══ GIVEN RECORDS

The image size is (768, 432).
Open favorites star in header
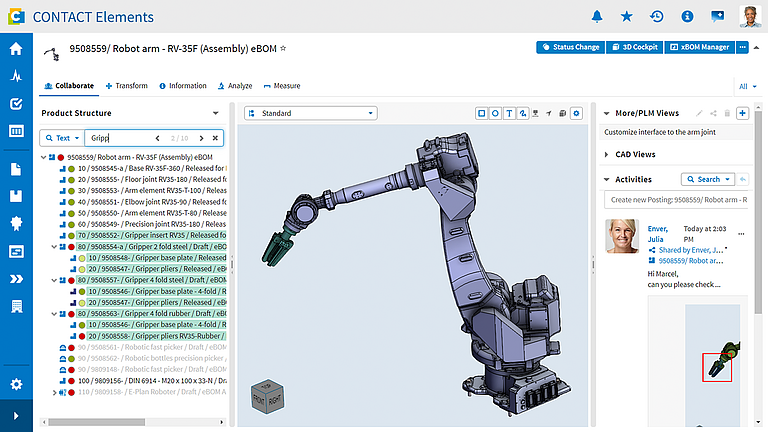626,17
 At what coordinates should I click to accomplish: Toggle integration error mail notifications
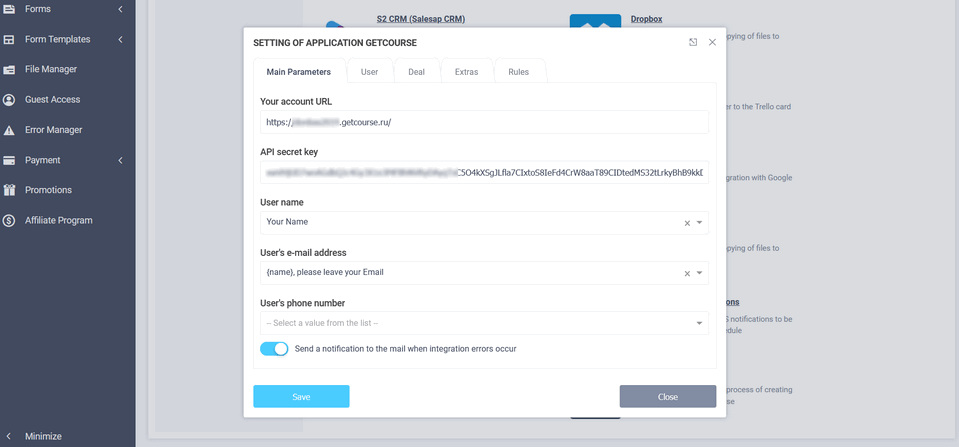274,349
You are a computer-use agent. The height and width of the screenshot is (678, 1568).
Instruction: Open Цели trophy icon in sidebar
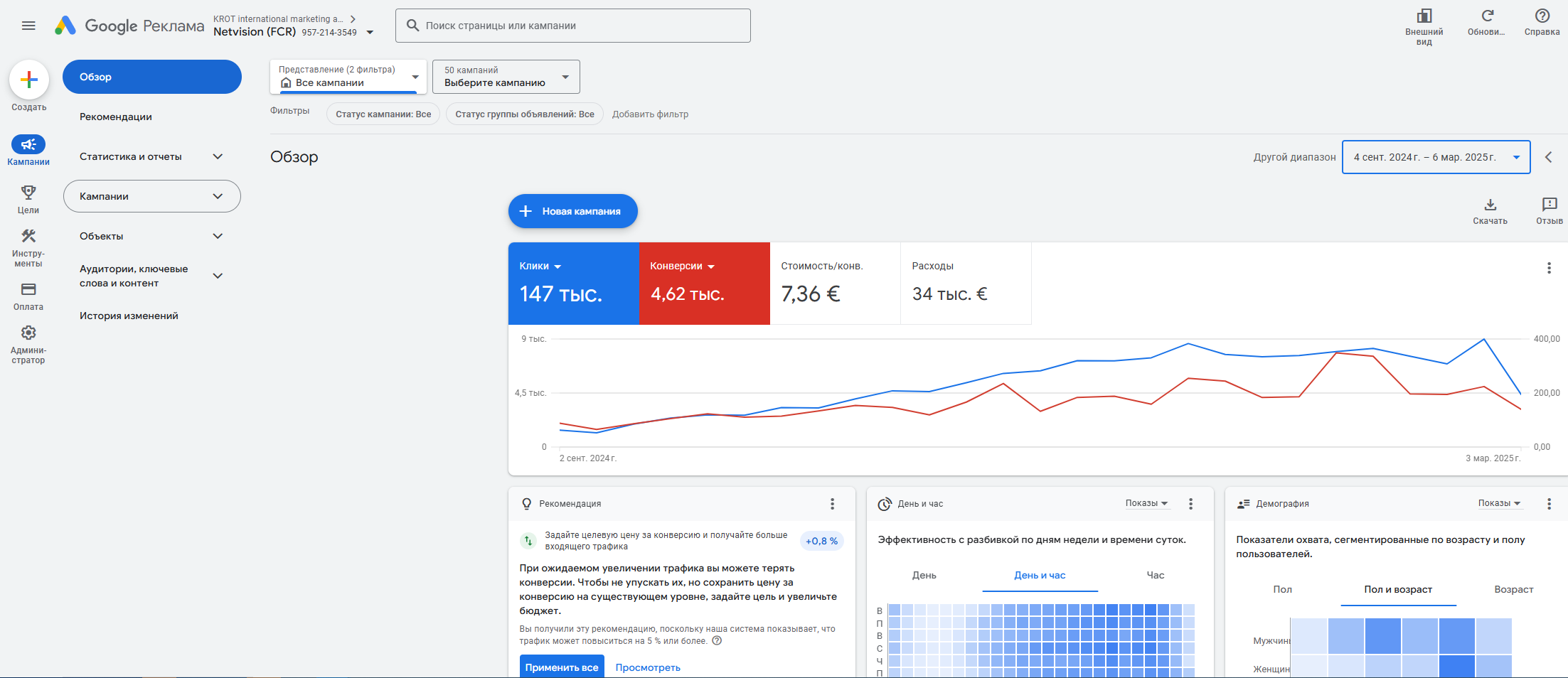[x=28, y=193]
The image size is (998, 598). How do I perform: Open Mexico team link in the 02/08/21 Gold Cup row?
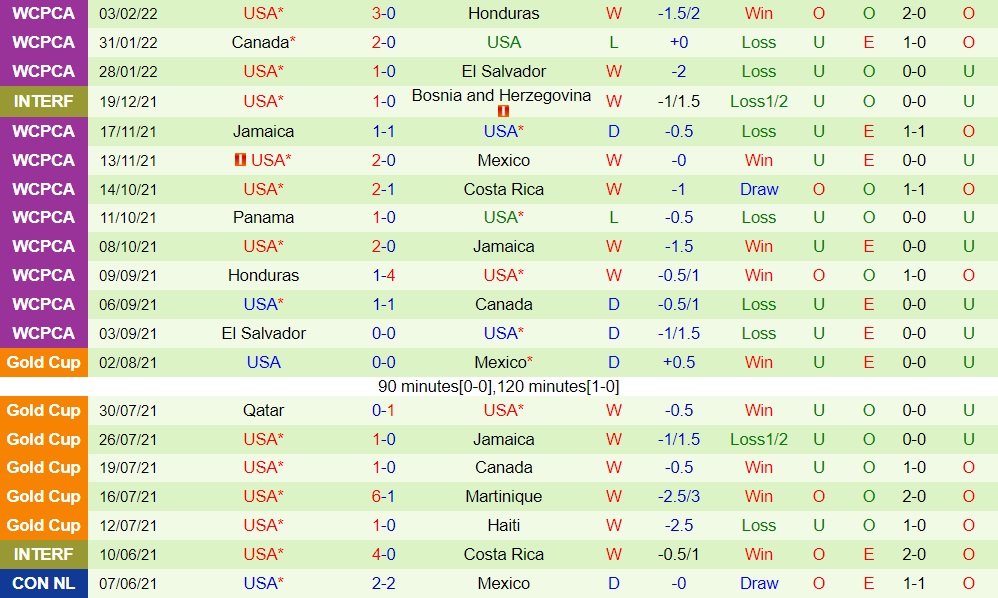pos(500,363)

════

### WHAT IS NEEDED
Repeat each of the entries above exactly, but do not carry over the pictures.

### TASK SOLUTION
The image size is (768, 432).
Open favorites star in header
626,17
 At what coordinates should I click to accomplish: Toggle integration error mail notifications
274,349
You are a computer-use agent. The height and width of the screenshot is (678, 1568).
Instruction: Open Цели trophy icon in sidebar
[x=28, y=193]
The image size is (998, 598). How do I perform: Open Mexico team link in the 02/08/21 Gold Cup row?
pos(500,363)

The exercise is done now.